Python OCR library: an artifact for automated test verification code recognition!

In interface automation work, we often need to deal with text recognition tasks, and the OCR (Optical Character Recognition, optical character recognition) library can help us extract text from images. There are several commonly used OCR libraries in Python, including pyocr, pytesseractand python- tesseract. EasyOCRThis article compares them and provides some sample code to demonstrate their use in real-world interface automation work.

1、pyocr

PyOCR is a Python library that provides encapsulation of multiple OCR engines. It makes it easy to use different OCR engines for text recognition in Python.

PyOCR supports the following OCR engines:

  • Tesseract: Tesseract is an open source OCR engine developed by Google. It supports multiple languages ​​and performs well in terms of OCR accuracy.

  • Cuneiform: Cuneiform is an open source OCR engine that supports multiple languages ​​and fonts.

  • GOCR: GOCR is an open source OCR engine mainly used to recognize simple text and numbers.

Applicable scene:

  • Text recognition and extraction: Used to extract printed text from images for text processing, search, and analysis.

  • Document Scanning and Conversion: Used to convert scanned paper documents into editable electronic documents.

  • Automated data entry: Used to convert data from images into a computer-readable format for data processing and analysis.

  • Image annotation and classification: Used to extract text information from images in order to label and classify the images.

The steps for using PyOCR for text recognition are as follows:

  • Install the PyOCR library and corresponding OCR engine:pip install pyocr

  • Import the PyOCR library and required OCR engine.

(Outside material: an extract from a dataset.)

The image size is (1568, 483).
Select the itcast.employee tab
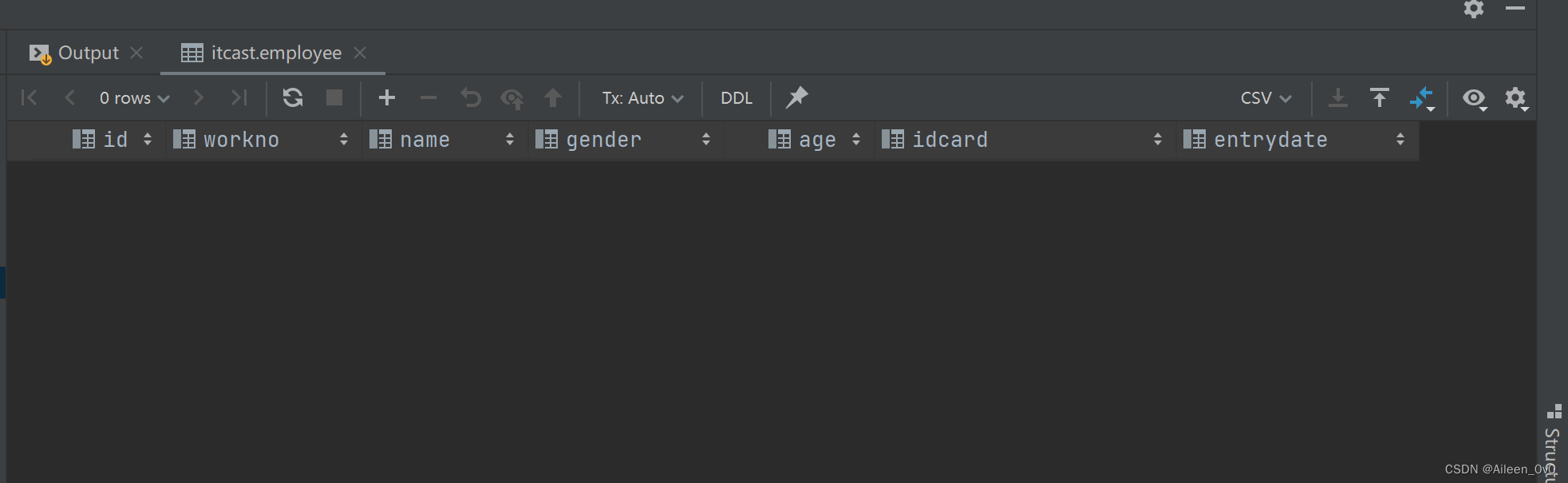point(275,53)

  • Initialize the OCR engine.

  • Open an image file or convert an image to a PIL image object.

  • Use the image_to_string method of the OCR engine for text recognition.

Example: Here is an example using the Tesseract library for text recognition:

import pyocr
import pyocr.builders
from PIL import Image

# 初始化OCR引擎
tools = pyocr.get_available_tools()
if len(tools) == 0:
    print("No OCR tool found")
    exit(1)
ocr_tool = tools[0]

# 打开图像文件
image = Image.open('image.jpg')

# 使用OCR引擎进行文本识别
text = ocr_tool.image_to_string(
    image,
    lang='eng',
    builder=pyocr.builders.TextBuilder()
)

# 打印识别结果
print(text)

In this example, pyocr.get_available_tools() is first used to obtain the list of available OCR engines, and then the first available engine is selected for initialization. Then use the PIL library to open the image file, and then use the image_to_string method of the OCR engine for text recognition, while specifying the recognition language and text builder. Finally print the recognition result.

2、pytesseract

pytesseract is a Python library that provides a wrapper for the Tesseract OCR engine. Tesseract is an open source OCR engine developed by Google. pytesseract makes it easy to use Tesseract for text recognition in Python.

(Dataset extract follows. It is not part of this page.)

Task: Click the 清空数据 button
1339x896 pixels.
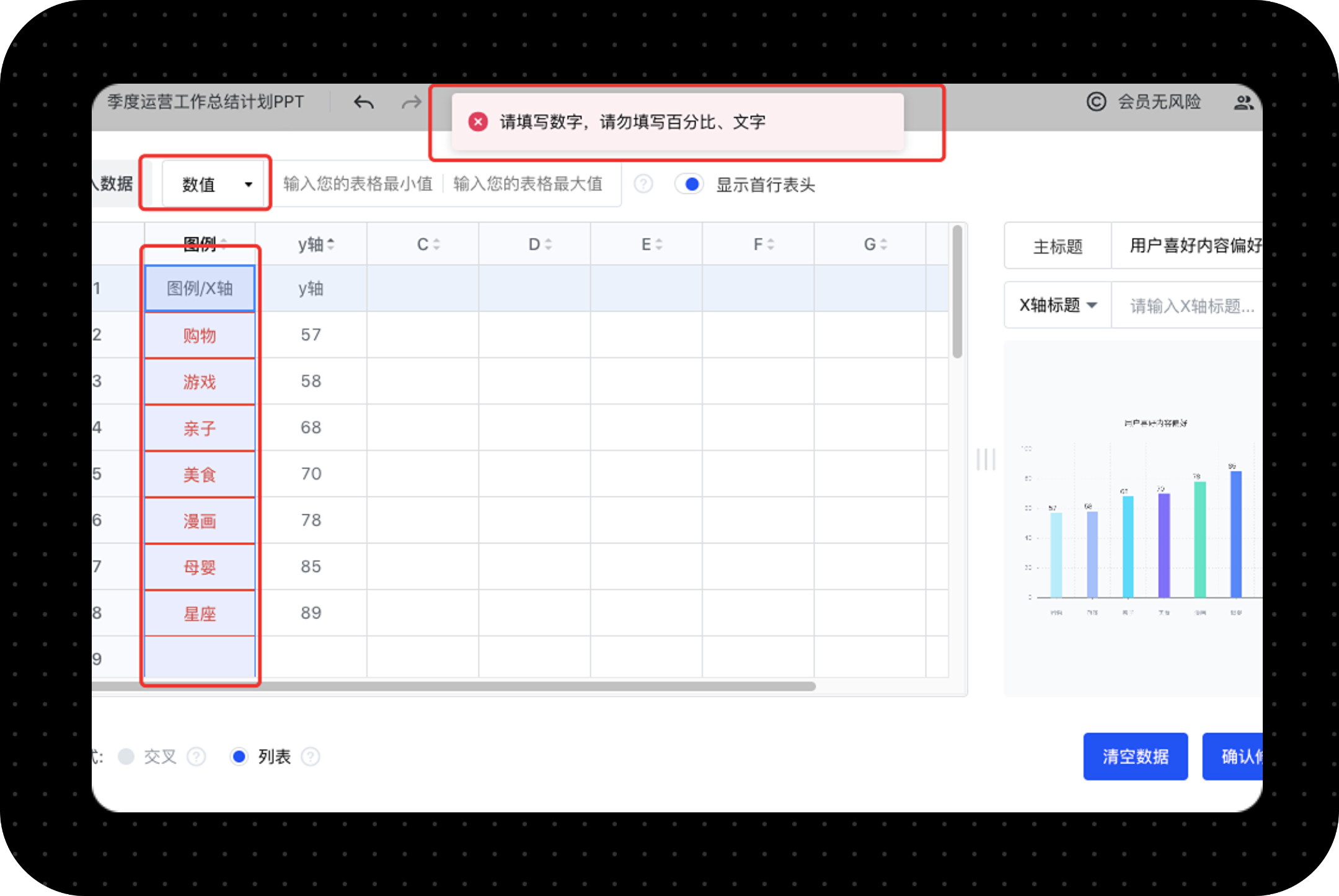Action: pyautogui.click(x=1136, y=757)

pytesseract has the following features:

  • Support multiple languages: pytesseract can recognize text in multiple languages, including English, Chinese, Japanese, etc.

  • Supports multiple image formats: pytesseract can handle a variety of common image formats, such as JPEG, PNG, TIFF, etc.

  • Easy to use: pytesseract provides a simple API that can complete text recognition with just a few lines of code.

The steps for using pytesseract for text recognition are as follows:

  1. Install the pytesseract library and Tesseract OCR engine.

  2. Import the pytesseract library.

  3. Open an image file or convert an image to a PIL image object.

  4. Use the pytesseract library image_to_stringmethod for text recognition.

Here is an example of using pytesseract for text recognition:

import pytesseract
from PIL import Image

# 打开图像文件
image = Image.open('image.jpg')

# 使用pytesseract进行文本识别
text = pytesseract.image_to_string(image)

# 打印识别结果
print(text)

In this example, the PIL library is first used to open the image file, then the pytesseract library image_to_stringmethod is used to recognize the text in the image as text, and finally the recognition result is printed.

It should be noted that before using pytesseract for text recognition, you need to ensure that the Tesseract OCR engine has been correctly installed and configured as one of the system environment variables. This way pytesseract can find and use the Tesseract engine for identification.

3、python-tesseract

python-tesseractis a Python library that provides a wrapper for the Tesseract OCR engine. Tesseract is an open source OCR engine developed by Google. python-tesseractLibrary makes it easy to use Tesseract for text recognition in Python.

python-tesseractHas the following characteristics:

  • Support multiple languages: python-tesseractCan recognize text in multiple languages, including English, Chinese, Japanese, etc.

  • Supports multiple image formats: python-tesseractCan handle multiple common image formats, such as JPEG, PNG, TIFF, etc.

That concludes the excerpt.